▶ **GIVEN PASSAGE**

Working with Unicode

Tip 246 Printable Monobook Previous Next

created 2002 · complexity basic · author Tony Mechelynck · version 6.0

What to do

One thing you should always do first is check the help.

The following is an example. Modify it to suit your work environment.

if has("multi_byte")
  if &termencoding == ""
    let &termencoding = &encoding
  endif
  set encoding=utf-8
  setglobal fileencoding=utf-8
  "setglobal bomb
  set fileencodings=ucs-bom,utf-8,latin1
endif

What the above does

has("multi_byte") checks if you have the right options compiled-in. If you haven't got what it takes, it's no use trying to use Unicode.

'termencoding' defines how your keyboard encodes what you type. Here we save the value corresponding to your locale before changing 'encoding' (see below).

'encoding' sets how vim shall represent characters internally. Utf-8 is necessary for most flavors of Unicode.

'fileencoding' sets the encoding for a particular file (local to buffer); :setglobal sets the default value. An empty value can also be used: it defaults to same as 'encoding'. Or you may want to set one of the ucs encodings, It might make the same disk file bigger or smaller depending on your particular mix of characters. Also, IIUC, utf-8 is always big-endian (high bit first) while ucs can be big-endian or little-endian, so if you use it, you will probably need to set 'bomb" (see below).

'bomb' (boolean): if set, vim will put a "byte order mark" (or BOM for short) at the start of Unicode files. This option is irrelevant for non-Unicode files (iso-8859, etc.). This BOM is the codepoint U+FEFF, which is represented on disk as follows:
- UTF-8: EF BB BF
- UTF-16be: FE FF
- UTF-16le: FF FE
- UTF-32be: 00 00 FE FF
- UTF-32le: FF FE 00 00

That is, the BOM allows an easy determination of which Unicode encoding and which endianness are being used (assuming that a file in UTF-16le won't start with a NULL).

In the above example, 'set bomb' is commented out because it can cause problems if your encoding is utf-8, and is not really necessary. From the Wikipedia BOM page:

"While Unicode standard allows BOM in UTF-8, it does not require or recommend it. Byte order has no meaning in UTF-8 so a BOM only serves to identify a text stream or file as UTF-8 or that it was converted from another format that has a BOM."

The advantage of setting BOM is that Vim can very easily determine that the file is encoded in UTF-8, but is often not understood, misrepresented, or even considered invalid in other programs, such as compilers, web browsers, or text editors not as nice as Vim.

The nice thing about 'bomb' is that when Vim reads a file, and the file has a BOM already included, Vim will automatically set 'bomb' local to the buffer so that it is written out again. So as a general rule, it is probably best to set 'bomb' local to the buffer, only on the files where it is considered useful.

▶ **REQUEST**
Rewrite the Vim Unicode tip starting with "That is, the" and going on through "nice as Vim.", putting "linkers" in place of "compilers".

▶ **DATASET EXTRACT**
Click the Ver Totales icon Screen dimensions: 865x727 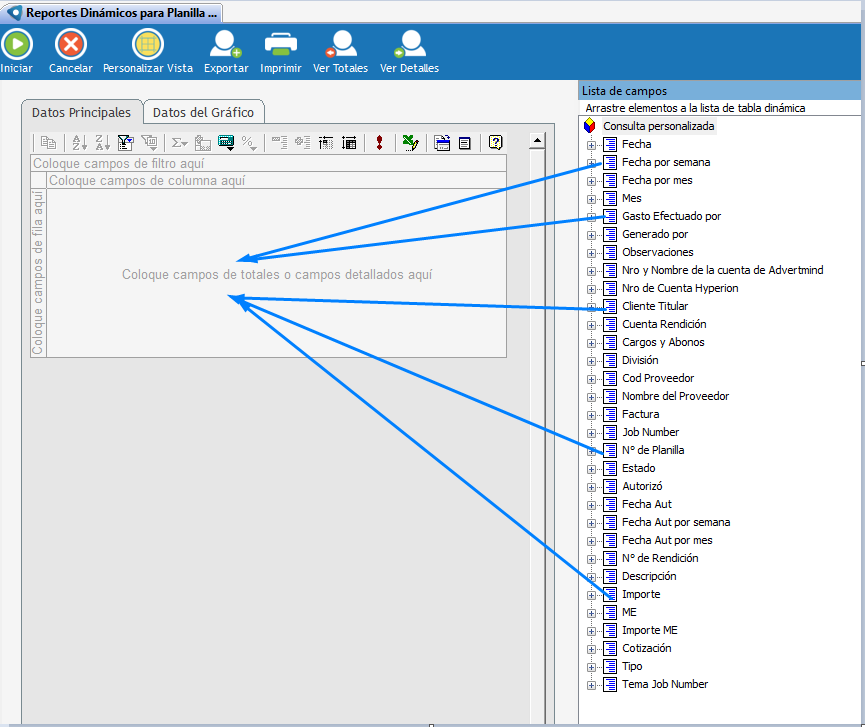(340, 45)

▶ **FINISHED EXERCISE**
That is, the BOM allows an easy determination of which Unicode encoding and which endianness are being used (assuming that a file in UTF-16le won't start with a NULL).

In the above example, 'set bomb' is commented out because it can cause problems if your encoding is utf-8, and is not really necessary. From the Wikipedia BOM page:

"While Unicode standard allows BOM in UTF-8, it does not require or recommend it. Byte order has no meaning in UTF-8 so a BOM only serves to identify a text stream or file as UTF-8 or that it was converted from another format that has a BOM."

The advantage of setting BOM is that Vim can very easily determine that the file is encoded in UTF-8, but is often not understood, misrepresented, or even considered invalid in other programs, such as linkers, web browsers, or text editors not as nice as Vim.